Figure 8: WorldView-2 satellite captured the fumarole plumes of smoke and gas of Mount Etna that continue to spout from the crater shortly after the eruption on December 3, 2015.
• April 28, 2015: DigitalGlobe, Inc. today announced the general availability of its Basemap +Vivid product for the entire African continent. Keeping pace with the rapid evolution of mapping technology, this is the first time that a complete, consistent satellite imagery base layer with 50 cm ground resolution has been available for Africa. 13)
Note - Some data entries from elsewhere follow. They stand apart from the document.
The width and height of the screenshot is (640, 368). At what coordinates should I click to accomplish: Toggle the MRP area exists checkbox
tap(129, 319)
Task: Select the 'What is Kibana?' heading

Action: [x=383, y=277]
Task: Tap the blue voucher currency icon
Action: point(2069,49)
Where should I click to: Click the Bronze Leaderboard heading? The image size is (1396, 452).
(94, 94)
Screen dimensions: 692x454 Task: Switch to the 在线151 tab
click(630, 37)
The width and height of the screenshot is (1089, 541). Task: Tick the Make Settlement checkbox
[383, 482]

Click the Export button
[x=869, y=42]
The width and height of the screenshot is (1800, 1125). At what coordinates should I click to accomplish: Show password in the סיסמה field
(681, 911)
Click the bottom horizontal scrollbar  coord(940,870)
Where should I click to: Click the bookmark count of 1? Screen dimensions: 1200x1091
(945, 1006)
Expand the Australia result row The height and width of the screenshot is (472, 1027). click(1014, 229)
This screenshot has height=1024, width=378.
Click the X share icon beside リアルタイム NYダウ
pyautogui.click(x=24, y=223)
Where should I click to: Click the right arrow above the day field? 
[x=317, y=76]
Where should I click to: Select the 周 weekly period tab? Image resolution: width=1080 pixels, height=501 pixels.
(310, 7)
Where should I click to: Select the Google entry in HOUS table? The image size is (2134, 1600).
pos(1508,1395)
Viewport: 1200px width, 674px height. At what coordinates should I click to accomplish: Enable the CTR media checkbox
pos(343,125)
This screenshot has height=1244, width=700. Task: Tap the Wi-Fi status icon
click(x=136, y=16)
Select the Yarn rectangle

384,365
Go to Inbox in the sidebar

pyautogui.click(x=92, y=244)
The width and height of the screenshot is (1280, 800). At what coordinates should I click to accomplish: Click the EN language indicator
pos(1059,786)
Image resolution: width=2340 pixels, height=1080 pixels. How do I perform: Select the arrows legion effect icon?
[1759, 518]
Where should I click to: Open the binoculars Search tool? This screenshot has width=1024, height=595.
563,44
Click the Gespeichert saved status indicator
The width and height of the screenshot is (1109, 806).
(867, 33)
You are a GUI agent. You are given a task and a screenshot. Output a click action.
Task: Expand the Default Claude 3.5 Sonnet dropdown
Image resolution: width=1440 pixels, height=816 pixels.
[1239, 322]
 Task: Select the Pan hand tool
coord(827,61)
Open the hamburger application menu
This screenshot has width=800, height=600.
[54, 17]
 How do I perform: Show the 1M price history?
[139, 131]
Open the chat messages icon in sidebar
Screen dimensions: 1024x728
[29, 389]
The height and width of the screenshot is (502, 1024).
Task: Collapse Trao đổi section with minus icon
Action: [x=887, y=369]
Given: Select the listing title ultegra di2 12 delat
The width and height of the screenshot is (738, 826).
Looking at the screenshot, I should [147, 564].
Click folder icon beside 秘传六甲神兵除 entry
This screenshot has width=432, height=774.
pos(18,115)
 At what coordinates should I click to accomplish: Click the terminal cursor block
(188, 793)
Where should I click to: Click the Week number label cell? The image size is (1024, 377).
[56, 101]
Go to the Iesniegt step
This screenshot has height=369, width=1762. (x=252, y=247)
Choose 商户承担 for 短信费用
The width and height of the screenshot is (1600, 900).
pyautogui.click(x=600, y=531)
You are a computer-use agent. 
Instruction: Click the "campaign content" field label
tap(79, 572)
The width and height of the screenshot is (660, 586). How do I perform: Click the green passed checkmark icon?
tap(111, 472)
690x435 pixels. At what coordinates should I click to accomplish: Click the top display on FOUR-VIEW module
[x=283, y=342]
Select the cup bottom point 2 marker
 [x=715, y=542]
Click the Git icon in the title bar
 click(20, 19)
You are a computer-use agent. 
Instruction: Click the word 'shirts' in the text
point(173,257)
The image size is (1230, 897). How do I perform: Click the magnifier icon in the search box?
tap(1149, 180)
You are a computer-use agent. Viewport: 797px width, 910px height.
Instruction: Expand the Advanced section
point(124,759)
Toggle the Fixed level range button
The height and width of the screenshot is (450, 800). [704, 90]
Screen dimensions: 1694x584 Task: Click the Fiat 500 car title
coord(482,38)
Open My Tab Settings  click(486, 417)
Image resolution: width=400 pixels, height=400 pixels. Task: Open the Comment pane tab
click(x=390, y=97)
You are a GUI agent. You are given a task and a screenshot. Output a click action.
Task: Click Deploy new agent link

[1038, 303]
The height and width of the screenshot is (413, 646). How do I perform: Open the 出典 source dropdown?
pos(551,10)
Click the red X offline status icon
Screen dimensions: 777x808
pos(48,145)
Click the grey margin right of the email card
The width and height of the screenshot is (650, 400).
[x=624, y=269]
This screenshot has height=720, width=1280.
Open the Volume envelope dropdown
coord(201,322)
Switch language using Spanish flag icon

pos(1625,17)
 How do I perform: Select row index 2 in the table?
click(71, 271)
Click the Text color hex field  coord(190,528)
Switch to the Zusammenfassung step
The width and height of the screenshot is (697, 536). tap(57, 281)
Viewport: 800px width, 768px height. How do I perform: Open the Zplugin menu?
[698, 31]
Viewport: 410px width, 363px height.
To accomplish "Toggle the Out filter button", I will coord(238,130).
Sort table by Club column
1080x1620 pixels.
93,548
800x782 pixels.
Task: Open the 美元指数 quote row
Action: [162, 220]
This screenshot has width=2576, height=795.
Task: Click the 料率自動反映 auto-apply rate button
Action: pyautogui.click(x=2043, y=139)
- Many parts of Africa have never been mapped at this resolution from space, and never before has there been a complete imagery base map of Africa with this resolution from space, and never before has there been a complete imagery base map of Africa with this level of detail. While 50 cm satellite imagery for Africa has been available since 2008, it previously only covered smaller areas of interest.
- This Africa base map strives to maximize consistency and completeness of the imagery, aligning to DigitalGlobe's A3C quality program. Whether zoomed out to view an entire country, or zoomed in all the way down to view local vegetation, dwellings, and infrastructure, the imagery looks the way a user expects the Earth's surface to look. This uniformity helps local governments or global development agencies to build out maps and value-added information layers such as road vectors or population polygons for the people they serve. For web-enabled mapping platforms and location-based applications, users will stay immersed in their experience and not be distracted by inconsistencies in the imagery.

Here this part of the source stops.